Welcome to the Qwen 2.5 Coder repository! This project demonstrates the capabilities of the Qwen 2.5 Coder model to automate the transformation of UI elements into structured HTML and CSS, leveraging the power of vision-language models (VLMs). With this tool, developers and designers can streamline the UI design process and rapidly prototype web components.
Qwen 2.5 Coder by Alibaba is a cutting-edge vision-language model that interprets visual inputs and translates them into code, helping convert UI layouts into HTML/CSS formats. It’s designed to understand complex visual features and generate accurate, ready-to-use code snippets. This repository provides a Streamlit application for interactive UI-to-code transformation.
- Automated Code Generation: Transform images of UI layouts into structured HTML/CSS with a few clicks.
- Flexible Model Options: Choose between multiple powerful models like Qwen 2.5, Pixtral, GPT-4o, and LLaMA for diverse coding and layout needs.
- Simple Deployment: Run the code transformation tool locally with minimal setup.
- Streamlit Application: A web app interface for uploading UI images and generating HTML/CSS.
- Code Scripts: Functions to encode images, call the model API, and process code outputs.
- HTML/CSS Extraction: Automated extraction of code blocks for easy integration into your projects.
git clone https://github.com/aryankargwal/genai-tutorials
cd genai-tutorials
cd qwen-coder
pip install -r requirements.txt
Ensure you have an API key from Tune Studio to access the Qwen model.
To start the interactive UI for uploading images and generating HTML/CSS:
streamlit run app.py
- Image Upload: Upload any UI image, such as a wireframe or a screenshot of a software layout.

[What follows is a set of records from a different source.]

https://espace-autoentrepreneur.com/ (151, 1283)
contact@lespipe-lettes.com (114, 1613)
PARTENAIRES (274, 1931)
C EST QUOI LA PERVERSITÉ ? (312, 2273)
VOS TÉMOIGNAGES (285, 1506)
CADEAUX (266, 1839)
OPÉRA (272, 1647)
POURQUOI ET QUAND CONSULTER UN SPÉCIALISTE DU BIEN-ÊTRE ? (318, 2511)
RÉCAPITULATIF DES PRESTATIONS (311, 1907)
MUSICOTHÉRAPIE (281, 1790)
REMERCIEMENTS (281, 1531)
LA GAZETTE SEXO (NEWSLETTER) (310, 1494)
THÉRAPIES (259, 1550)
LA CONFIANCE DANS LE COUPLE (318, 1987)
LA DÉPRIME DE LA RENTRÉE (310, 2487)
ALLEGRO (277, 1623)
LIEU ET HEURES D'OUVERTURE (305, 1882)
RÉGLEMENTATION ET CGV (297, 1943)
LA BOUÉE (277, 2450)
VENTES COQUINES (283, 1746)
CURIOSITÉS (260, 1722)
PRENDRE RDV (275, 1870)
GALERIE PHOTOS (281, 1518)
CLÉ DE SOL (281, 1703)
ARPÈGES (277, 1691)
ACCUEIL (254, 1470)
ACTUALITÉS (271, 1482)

- Model Selection: Choose from Qwen, GPT-4o, Pixtral, and LLaMA models for generating code based on your specific requirements.
- Generate HTML/CSS: Get a detailed description and HTML/CSS code output for the UI elements in your image.
- Multimodal Parsing: Qwen and other models accurately interpret both visual and text elements.
- User-Friendly Interface: Easily upload, process, and view outputs in a streamlined app.
- Versatile Model Choices: Experiment with different models to get the best results for diverse UI scenarios.
- Model Fine-Tuning: Tutorials for optimizing Qwen 2.5 on unique data sets.
- Extended Use Cases: Explore applications in automated prototyping, document parsing, and screen parsing.
This project is licensed under the MIT License. See the LICENSE file for more details.